Pero la incongruencia no solo se da respecto de otras disposiciones anteriores sobre el mismo tema, sino en relación con otros aspectos sanitarios como la píldora abortiva, que los farmacéuticos deben dispensar sin receta médica incluso a menores de edad, teniendo – como está demostrado – la posibilidad de originar efectos adversos en el organismo como consecuencia de un uso repetido. Aquí el Estado se preocupa poco de las menores porque hace prevalecer un interés no natalista sobre otros factores.
Se han superado los límites restrictivos que podemos ver en el derecho comparado de toda Europa siendo la nuestra la legislación más prohibicionista, la única que prohíbe fumar en lugares abiertos por razones no ya de salud, sino de educación de la ciudadanía, como sucede en las cercanías de los parques infantiles.

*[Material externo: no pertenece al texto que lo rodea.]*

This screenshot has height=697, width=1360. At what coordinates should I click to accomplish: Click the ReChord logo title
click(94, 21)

La coerción se ha llevado a límites increíbles de dureza, previendo sanciones pecuniarias de hasta 600.000 euros cuando hay verdaderos “delitos” contra la salud pública que son merecedores de un tratamiento bastante más indulgente.

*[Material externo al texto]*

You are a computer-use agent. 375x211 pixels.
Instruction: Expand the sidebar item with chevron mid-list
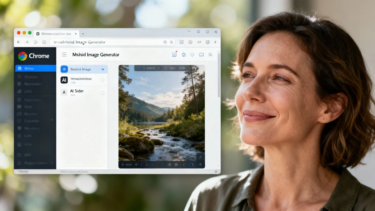[x=52, y=120]
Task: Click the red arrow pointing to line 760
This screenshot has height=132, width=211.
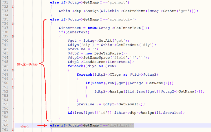Action: (x=42, y=126)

El procedimiento administrativo de apertura de expediente sancionador y protección de las garantías del ciudadano al que se va a sancionar, adolece de inmadurez y precipitación. No hay una concreta tipificación de conductas sancionables ni de trámites del procedimiento, órgano instructor etc. Ello posibilita - tal y como declaró públicamente – la ignorante ministra de sanidad que cualquiera pueda denunciar y que éstas denuncias se reciban en organizaciones de consumidores afines ideológicamente al gobierno, como FACUA o que personas externas, contratadas por las consejerías de sanidad estén actuando como verdaderos agentes de la autoridad y entrando a husmear hasta en los baños de los locales para detectar olores a humo. ¿Cómo puede evitar el dueño de un local que alguien se encierre en un wáter y, después de fumar salga tranquilamente a su mesa?
La ley es vehículo de llamativas medidas coercitivas: Un local de ocio, por ejemplo, puede ser multado por no colgar en su puerta el cartel de “Prohibido fumar”, cuando resulta que en virtud de la propia ley se sabe que está prohibido. ¿Es que acaso la prohibición por imperio de la ley no se perfecciona si no hay cartel?

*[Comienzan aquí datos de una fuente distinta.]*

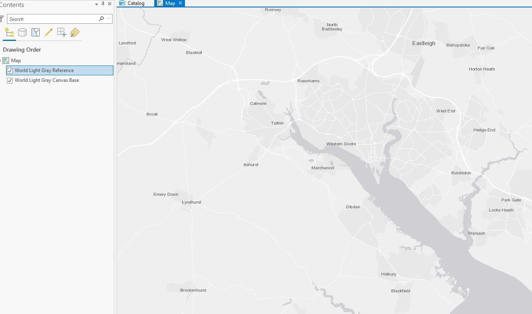Uncheck World Light Gray Reference visibility
Screen dimensions: 532x314
click(x=10, y=70)
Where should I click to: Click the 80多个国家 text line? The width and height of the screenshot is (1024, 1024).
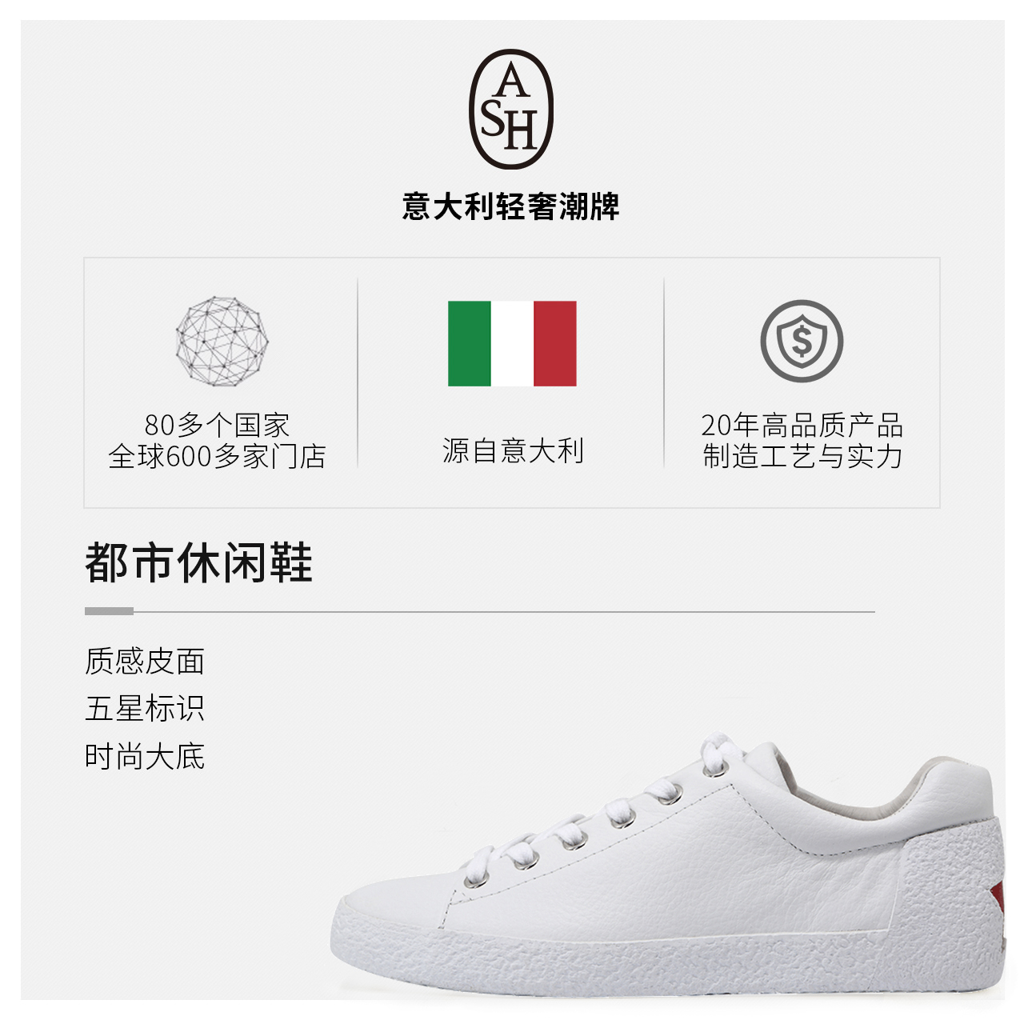(217, 425)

La ley misma constituye un verdadero desatino y una intromisión inaceptable en las libertades individuales. Es una ley propia de estos tiempos negros de zapaterismo en los que se baten records de alienamiento y pisoteo de las libertades, en los que se desconfía de la racionalidad y el sentido común de los ciudadanos y se hace pagar a todos por la irresponsabilidad de unos pocos.
Esta ley no consagra el ejercicio libre y pacífico de los derechos y la convivencia entre unos y otros. Esta ley deja todos los espacios a los no fumadores. En algunos lugares, como los aeropuertos, ya no queda ni un miserable reducto para los fumadores, cuando es un hecho que pueden verse obligados a permanecer durante periodos largos de tiempo.
Los detractores de la ley siguen insistiendo en un argumento de peso: Si tan malo es fumar ¿Por qué el Estado no lo prohíbe el producto, como una droga más? ¿Por qué admite el comercio legal y sigue recaudando impuestos por su venta? ¿Por qué se habla de ley antitabaco, cuando en realidad estamos ante una ley anti fumadores?